Before that, though, his career ERA was 5.48 scattered over 48 starts in parts of 7 different seasons. There is only one other player who had three above average ERA seasons (150+ IP) at age 35 to 37 and had never done it before. That would be a guy nicknamed the Wild Elk of the Wasatch, Ed Heusser, and that was for the Reds from 1944-1946, when younger men were off serving in the War. It really is truly unprecedented. Rick Reed, a former Met, was also a pretty good pitcher from 35 to 37, but he had his breakout year at age 32. Most pitchers who are good at age 35 to 37 were good at a much younger age as well.

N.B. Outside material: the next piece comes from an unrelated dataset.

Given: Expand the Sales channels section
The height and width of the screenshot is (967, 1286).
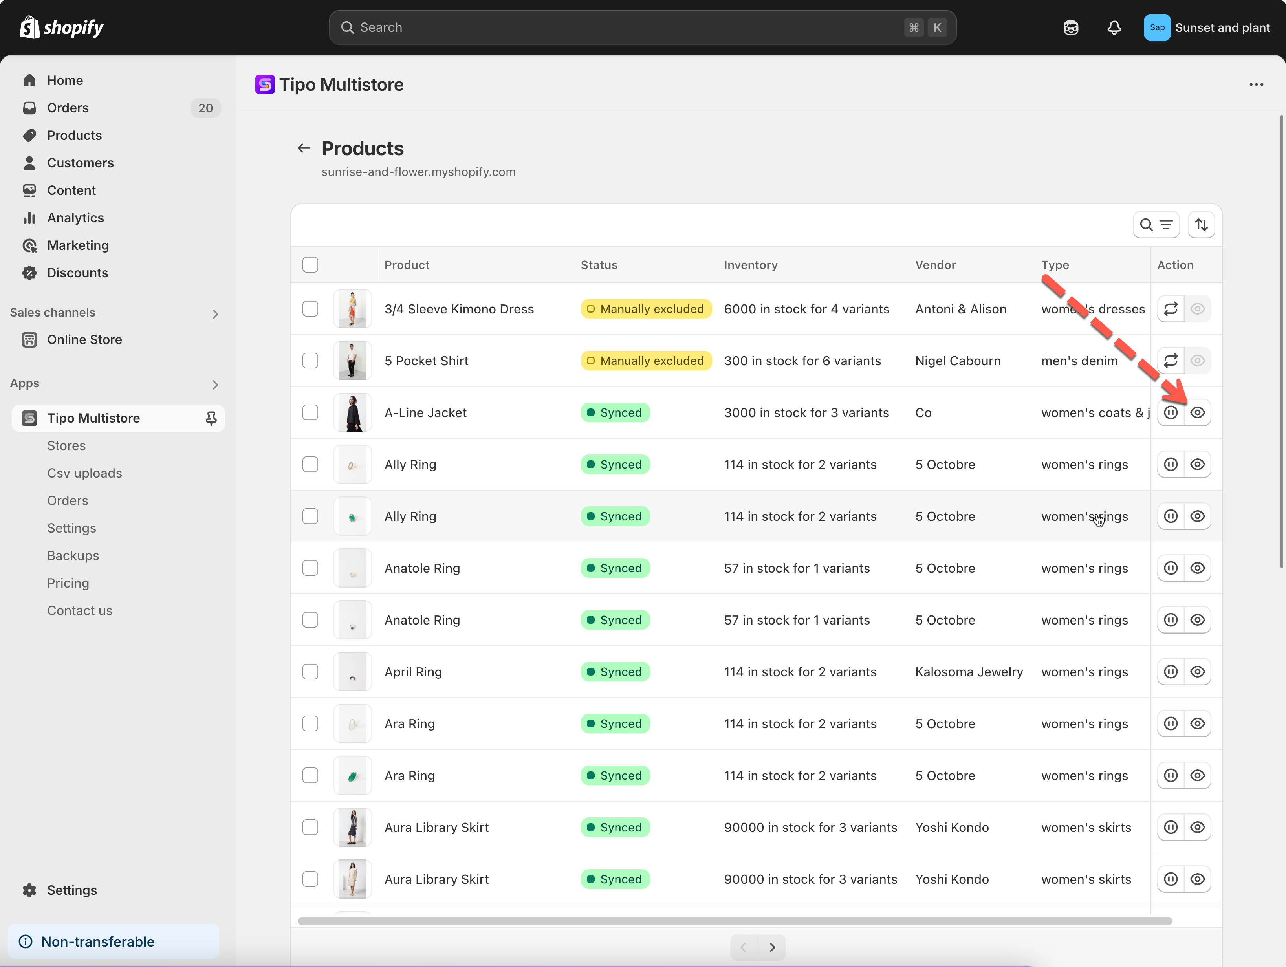Looking at the screenshot, I should coord(215,314).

What Dickey does have in common with a noticeable subset of the pitchers who were good from age 35 to 37, though, is his pitch of choice. Knuckleballers don’t have to rely speed as much, and thus are a little more impervious to the effects of age. Of the 41 pitchers in baseball history who were above average all three years from age 35 to 37, six others relied on a knuckle ball or knuckle curve: Charlie Hough, Don Sutton, Phil Neikro, Dizzy Trout, Ted Lyons and Bucky Walters. Joe Neikro, Tim Wakefield and Tom Candiotti didn’t quite make the list, but had pretty good years during that span. Most of those knucklers, by the way, were able to have careers that extended into their 40’s. Dickey may have started late, but I wouldn’t rule him out for the next few years.

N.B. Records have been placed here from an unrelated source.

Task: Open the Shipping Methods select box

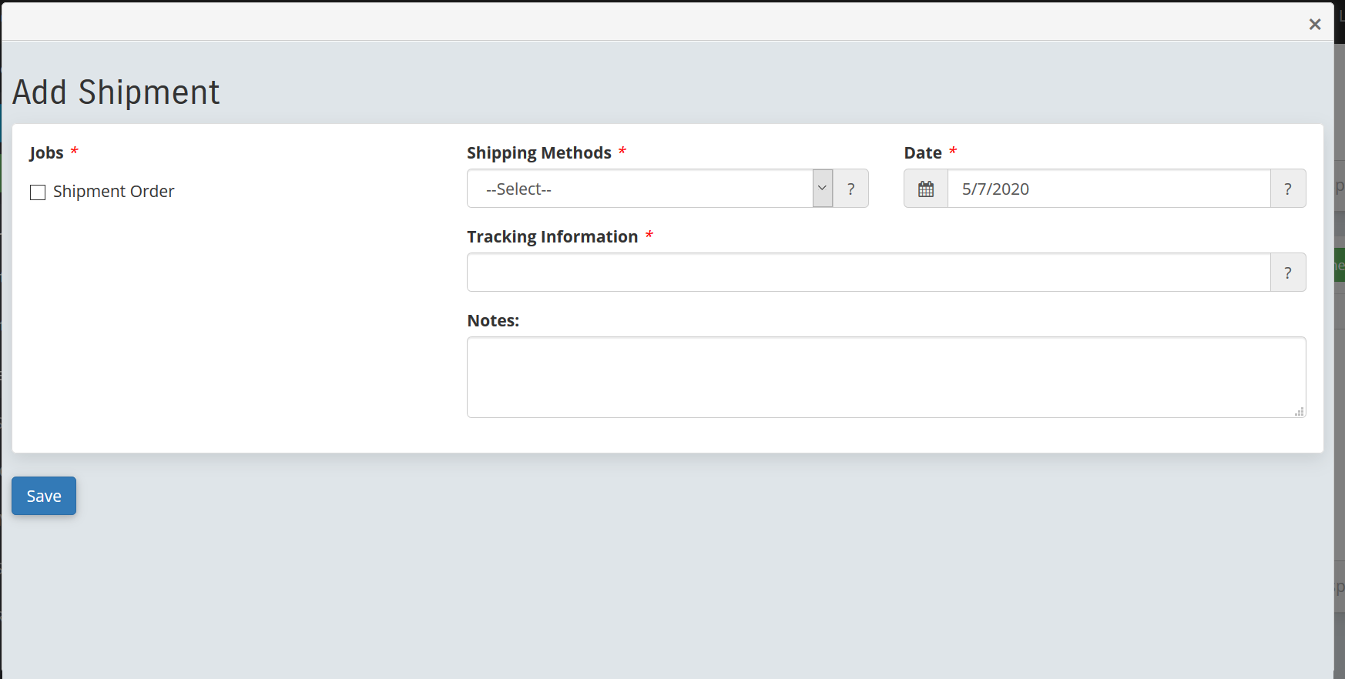Action: (639, 189)
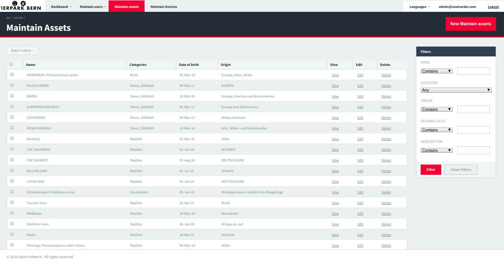View the WILDSCHWEIN asset
This screenshot has width=504, height=264.
point(335,86)
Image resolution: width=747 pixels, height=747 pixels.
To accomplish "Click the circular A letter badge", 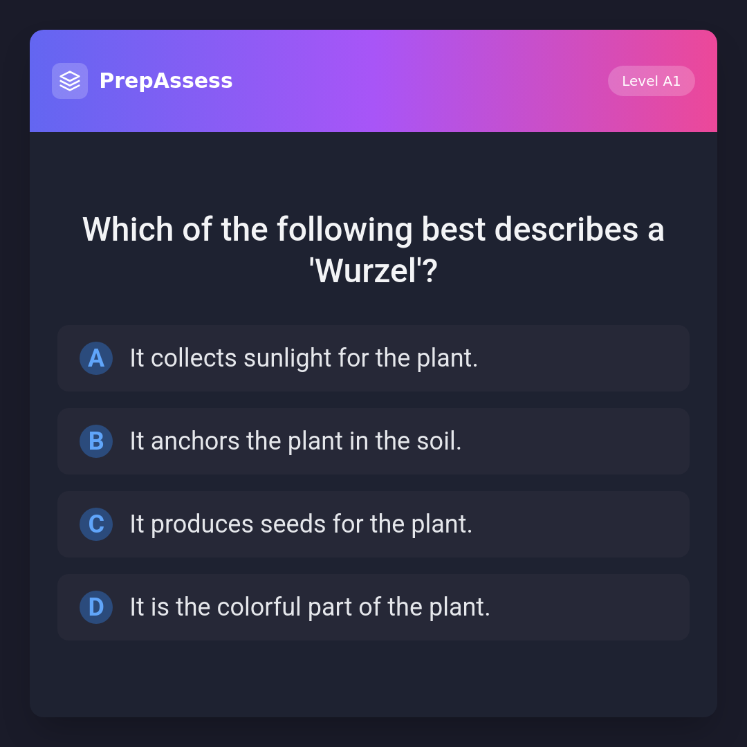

Where does this season by Dickey currently rank among the best season by a 37 year old of all-time, regardless of what kind of pitcher? Pretty highly if he can finish respectably after his 11-1 start with a 2.00 ERA.

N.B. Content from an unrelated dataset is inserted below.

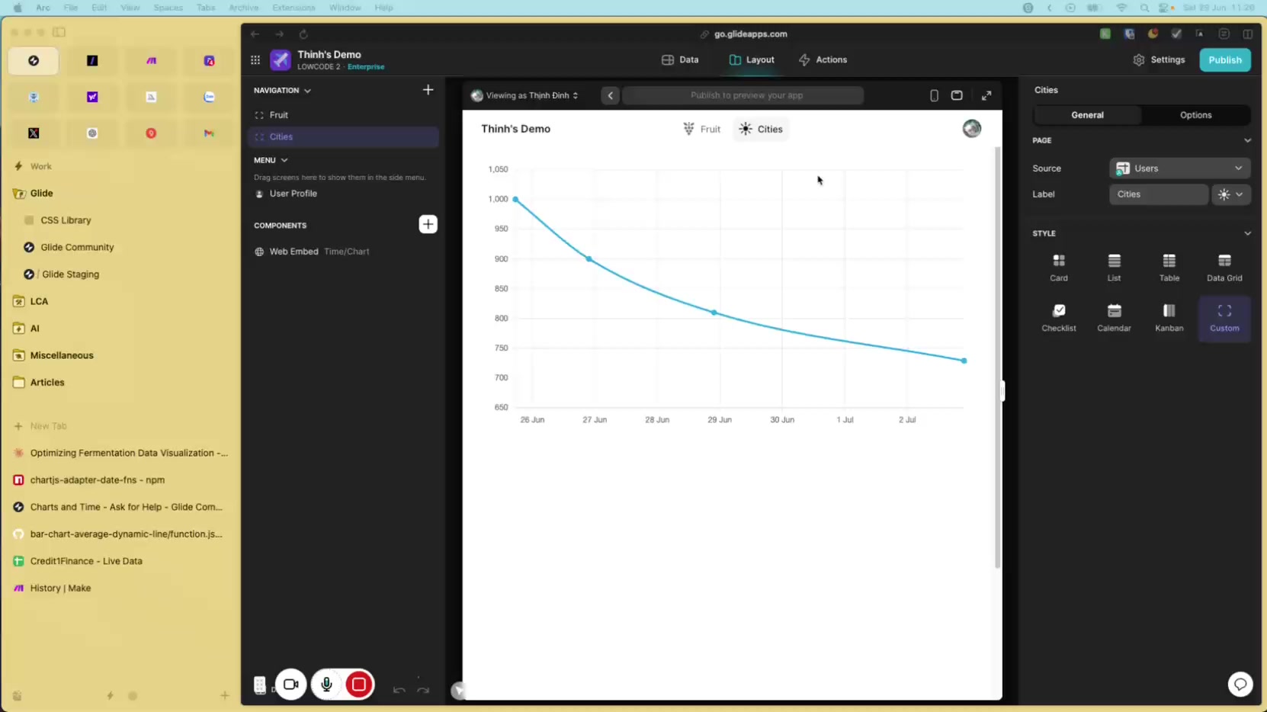1267x712 pixels.
Task: Stop recording with red stop button
Action: (358, 685)
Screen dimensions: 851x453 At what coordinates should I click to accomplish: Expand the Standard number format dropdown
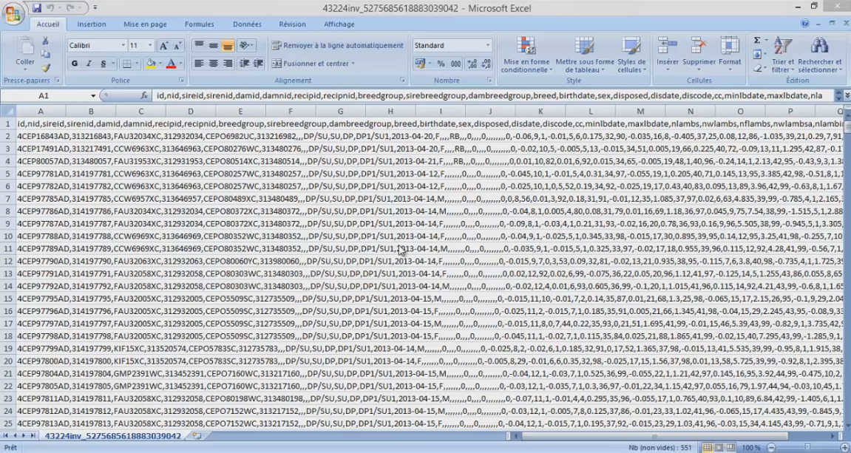pos(487,46)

You’d probably have to put in on pace to go Top 5, with these other seasons:

  • Randy Johnson, 2001, 21-6, 2.49 ERA, 376 K’s
  • Curt Schilling, 2004, 21-6, 3.26 ERA
  • Dazzy Vance, 1928, 22-10, 2.09 ERA
  • Walter Johnson, 1925, 20-7, 3.07 ERA
  • Cy Young, 1904, 26-16, 1.97 ERA
  • Lefty Grove, 1937, 17-9, 3.04 ERA
  • Babe Adams, 1937, 17-10, 1.97 ERA
  • Dennis Martinez, 1992, 16-11, 2.47 ERA
  • Virgil Trucks, 1954, 19-12, 2.79 ERA
  • Joe Niekro, 1982, 17-12, 2.47 ERA

That’s some pretty tall cotton. R.A. Dickey isn’t going to keep throwing 1-hitters, but there’s a good chance that at age 37 he not only plays in but starts his first All-Star game, and that he is around baffling hitters for a few more years.